Challenges:
a: According to the article on national security letters, who crafted the 2006 amendment?
b: Return everything in the article on national security letters from "The NSL sent" down to "or more accounts.".
c: Carry the article on national security letters forward from its final sentence.

Page extract:
The first public legal challenge to national security letters came in 2004. Nicholas Merrill, founder of a small New York Internet service provider, disputed the law's constitutionality after receiving an NSL. That year, the U.S. District Court for the Southern District of New York found the law was unconstitutional in part because there was no clear way to challenge the letters. Congress changed the law in 2006 to explicitly allow challenges.

The company in the current California case is challenging the letter as well as the gag order, arguing that the national security letter statute itself is unconstitutional. The 2006 amendment allows such a challenge, the company says.

Such challenges appear to be unusual. A 2010 letter from the Office of the Attorney General indicated that over nearly two years, there were only four challenges to a letter's gag order. Statistics on challenges to the letters themselves aren't available.

The Justice Department argues that people who get these letters can't use the 2006 amendment to contest the law itself, only to fight individual letters and secrecy orders. A challenge to the law itself would need to be brought under the Constitution, not the amendments to the law, a Justice Department spokesman said. The government also said the company is violating federal law because it "has not complied with" the request in the letter.

Rep. Jeff Flake, an Arizona Republican who crafted the 2006 amendment, said the law means that people who challenge a letter don't need to provide the information sought by the government until the court orders them to do so.

The Justice Department also argues that the court doesn't have the right to determine the constitutionality of the law in this case because of "sovereign immunity," a long-standing legal principle that exempts the government from lawsuits unless the government consents.

Orin Kerr, a professor at George Washington University Law School and former computer-crime attorney at the Justice Department, said sovereign immunity usually is applied in lawsuits against the government that seek monetary damages, not in cases disputing the constitutionality of a law.

"I would say this is a puzzling argument," he said. "There has to be a way to challenge the constitutionality of the law."

The Justice Department declined to comment on the matter of sovereign immunity.

The Justice Department's civil suit against the unnamed telecom company seeks a judge's order compelling the firm to give up the data. The government has agreed to a temporary stay of that lawsuit, a Justice Department spokesman said. But the government is still separately seeking the judge's order to compel release of the data.

Matt Zimmerman, a lawyer with the Electronic Frontier Foundation, a civil-liberties group that is representing the telecom company, said his client intends to comply with the outcome of the judicial process. "We don't appreciate the assertion that we are trying to break the law," he said.

The NSL sent to Mr. Zimmerman's client, which isn't on the regular public docket but is available for review at the U.S. District Court in the Northern District of California, states that the recipient has a right to challenge "if compliance would be unreasonable, oppressive, or otherwise unlawful."

The letter in the case is one of the more limited types of NSLs: It asks for the name, address and length of service associated with one or more accounts.

Recorded data:

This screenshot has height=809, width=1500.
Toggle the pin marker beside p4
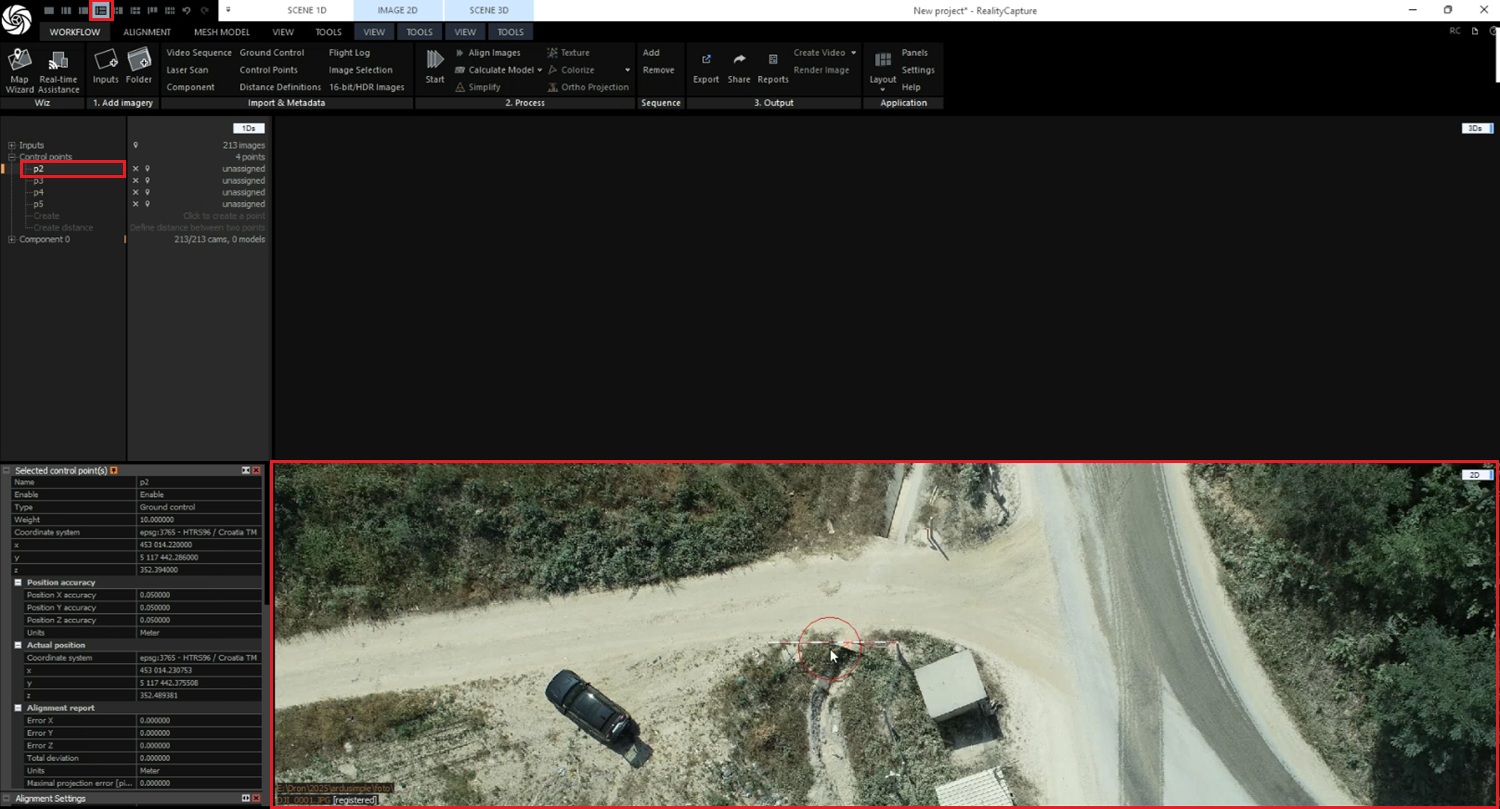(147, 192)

* * *

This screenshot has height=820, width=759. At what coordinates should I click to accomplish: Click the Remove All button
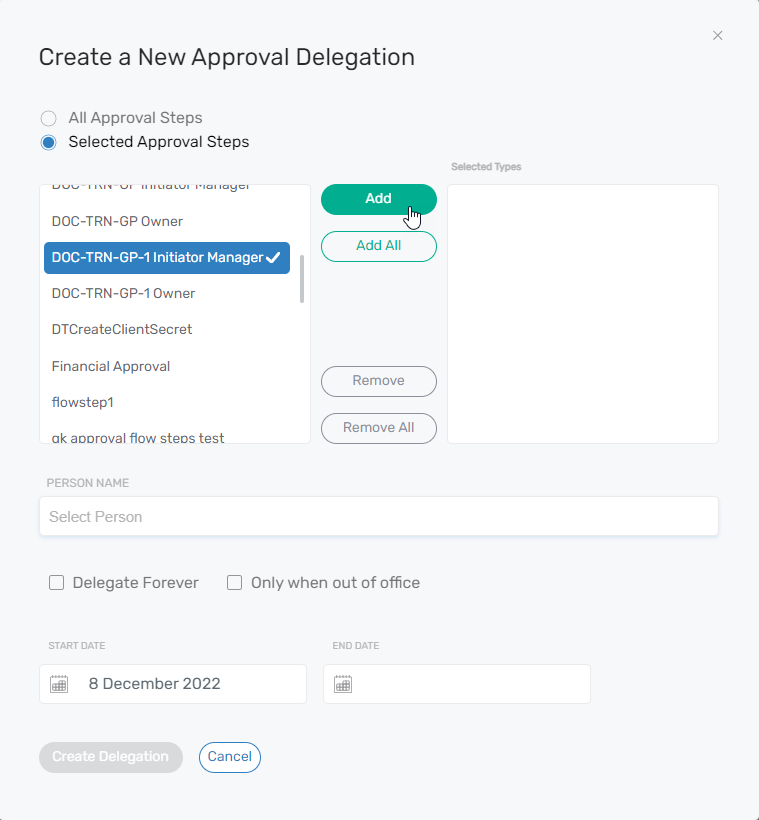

Responses to the exercise:
a: Rep. Jeff Flake, an Arizona Republican.

b:
The NSL sent to Mr. Zimmerman's client, which isn't on the regular public docket but is available for review at the U.S. District Court in the Northern District of California, states that the recipient has a right to challenge "if compliance would be unreasonable, oppressive, or otherwise unlawful."

The letter in the case is one of the more limited types of NSLs: It asks for the name, address and length of service associated with one or more accounts.

c:
While it is impossible to identify the firm with certainty, court documents suggest it is an atypical phone company. Particularly, a line from the government's court papers suggests the company may be involved in actions that aren't telecom-related.

For example, the company's argument rests partly on the idea that disclosing a customer's name would impinge on the First Amendment right of free association. The government responds by saying it served the NSL on the firm "solely in its corporate capacity as a telephone company."

That exchange implies the company has other activities, perhaps involving the principle of free association.

Credo, the firm that agreed to speak with the Journal, is unusual in that it is also engaged in activities largely unrelated to telecommunications. It is active in funding and helping to organize left-leaning political events and activities. Some of its recent efforts include one to "jail Wall Street crooks" and to call on the FCC to "revoke the broadcast licenses held by Rupert Murdoch's media empire." (Mr. Murdoch is the chief executive of News Corp., which owns the Journal.)

Credo has fought various parts of the Patriot Act in the past. It also sends a percentage of its revenues to what it describes on its website as "progressive nonprofit groups" including the Electronic Frontier Foundation, the legal counsel in the California case. This year, Credo started a "super PAC," a political-action committee, aimed at ousting 10 Tea Party Republicans from Congress.

Credo has about 120,000 mobile customers and three million activists on its rolls, it says.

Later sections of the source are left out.